Start of Given passage
Post by Ryan Naylor »

A G Thing again: Again, this is just a difference of opinion in how we see Hazlik (and the best way to torment him).

First and most simply, I think the undead/reborn vengeful beloved thing has been overdone. It's everywhere. I'd like something a bit more creative.

Eleni doesn't need to come back to torment Hazlik, because she can live on in his nightmares. A dream-Eleni would be as effective, if not more so, at tormenting him, because as a projection of his own mind, she can really hit him where it hurts, and he can't get away from her. This is the hook of Hazlik's character - he is unable to lie to himself, because his dreams can torment him with the truth.

Whereas, a reborn Eleni or a ghost Eleni, particularly one that's actively out for revenge, has to be out of sight for a decent proportion of the time. If she's a dream, he can't lie to himself about her. If she's still around, he might be able to say "OK, she hates me now, but together we did great things. And at least she survives in some form." Perhaps her hating him, but continuing on - while still allowing the genocide - is the hit he's prepared to take?
End of Given passage
Start of Dataset extract
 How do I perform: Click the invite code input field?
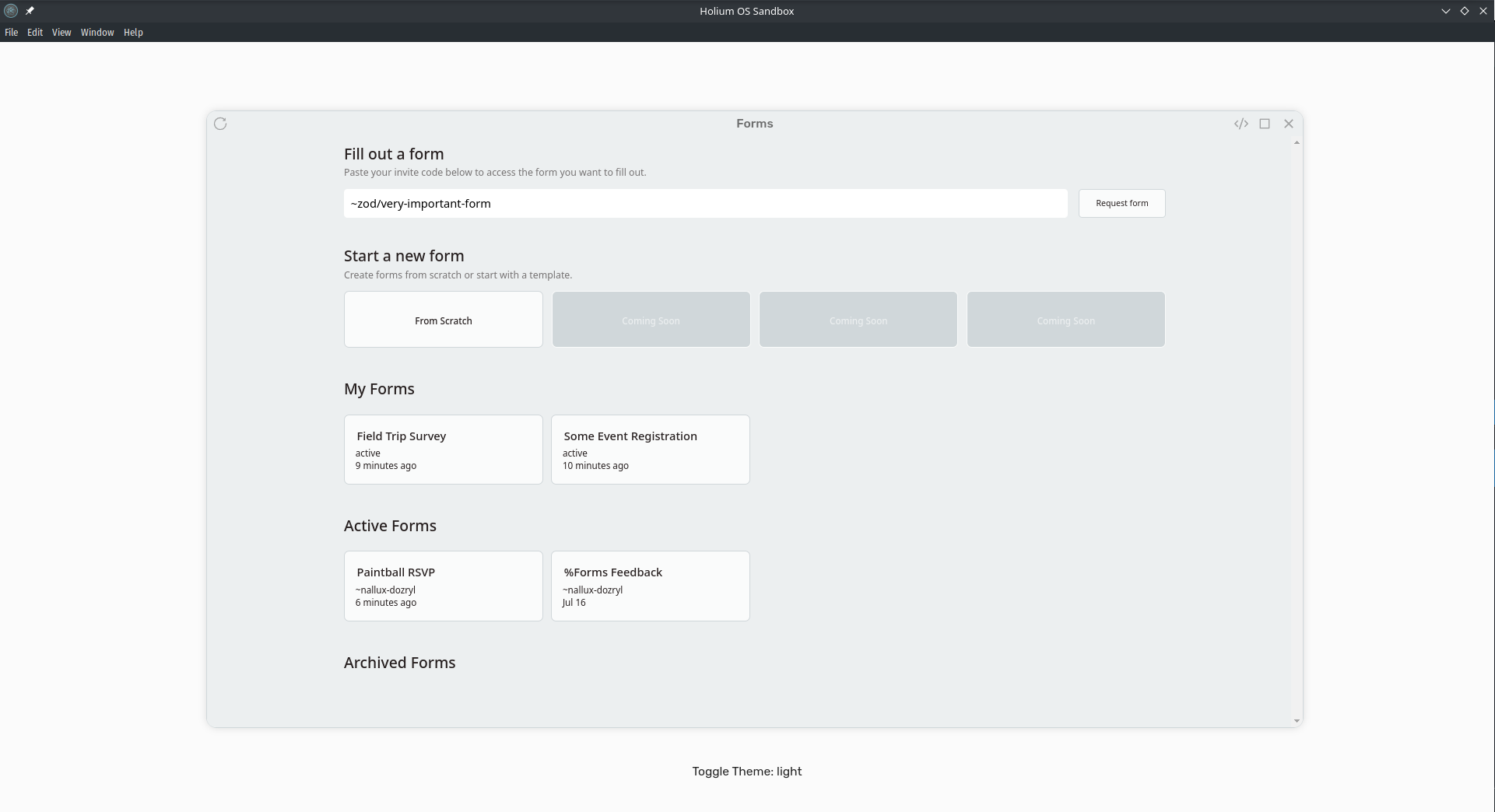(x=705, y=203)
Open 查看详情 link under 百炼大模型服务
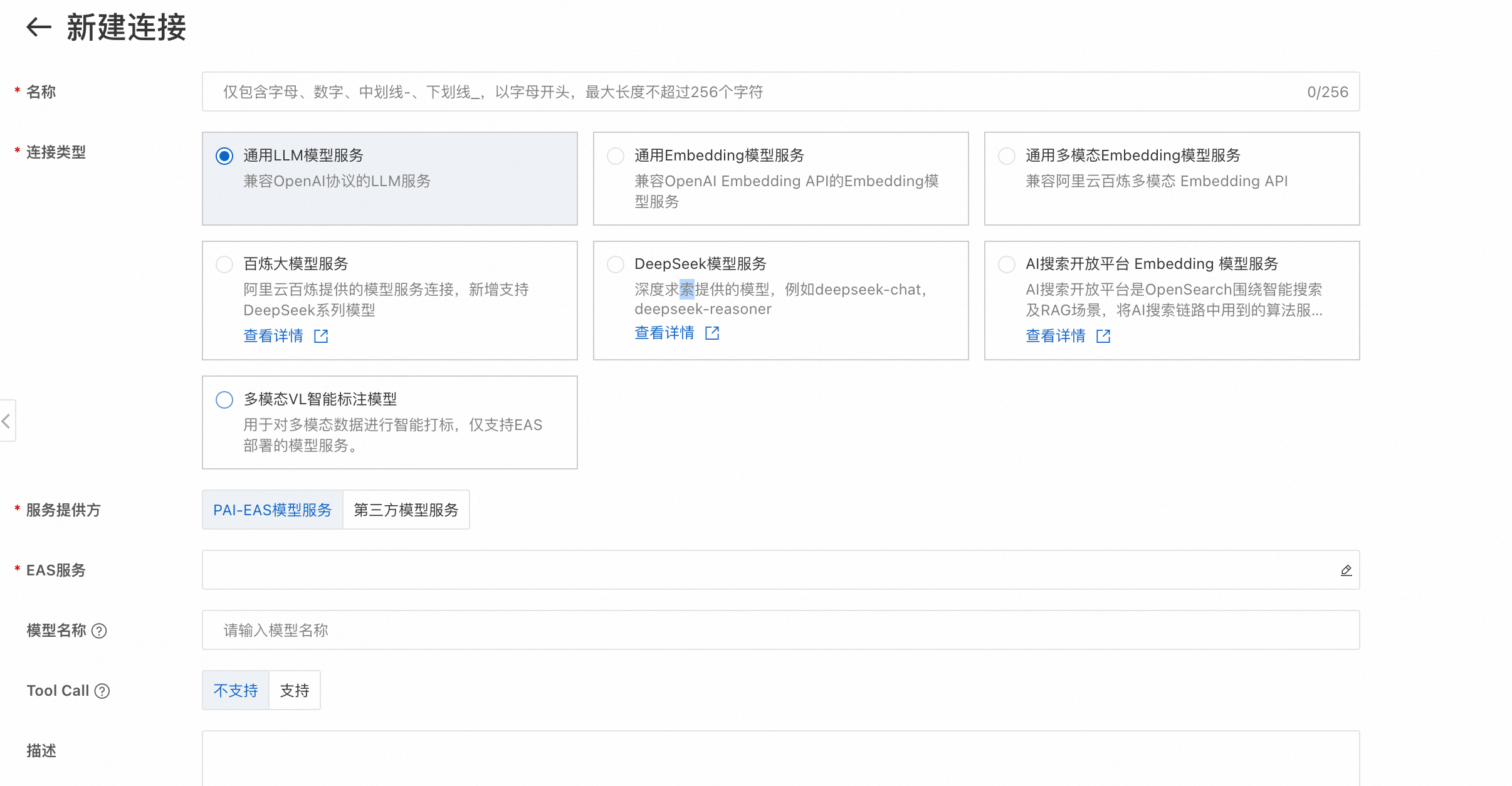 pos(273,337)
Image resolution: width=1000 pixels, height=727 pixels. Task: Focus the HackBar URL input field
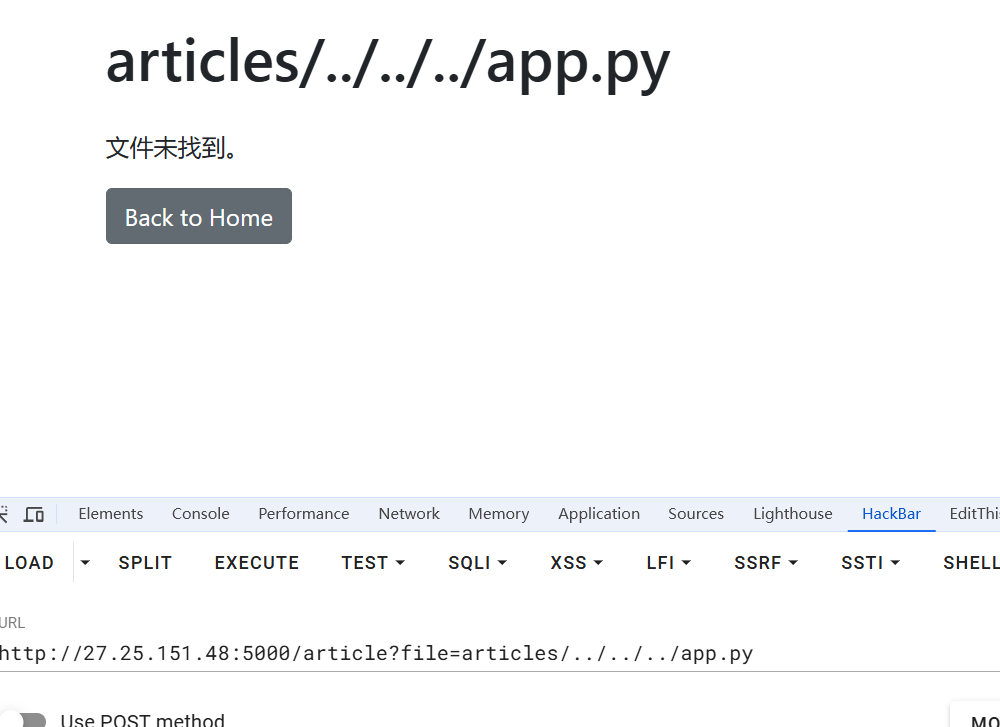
End of Dataset extract
■ **Required actions**:
1. In the forum post, what does the author think has been overdone?
2. Translate this sentence from the forum post into Spanish: "I'd like something a bit more creative."
3. Reproduce the forum post from "First and most" up to and including "with the truth.".
The rows are not needed for this work.

■ **Task-by-task outputs**:
1. The undead/reborn vengeful beloved thing.

2. Me gustaría algo un poco más creativo.

3.
First and most simply, I think the undead/reborn vengeful beloved thing has been overdone. It's everywhere. I'd like something a bit more creative.

Eleni doesn't need to come back to torment Hazlik, because she can live on in his nightmares. A dream-Eleni would be as effective, if not more so, at tormenting him, because as a projection of his own mind, she can really hit him where it hurts, and he can't get away from her. This is the hook of Hazlik's character - he is unable to lie to himself, because his dreams can torment him with the truth.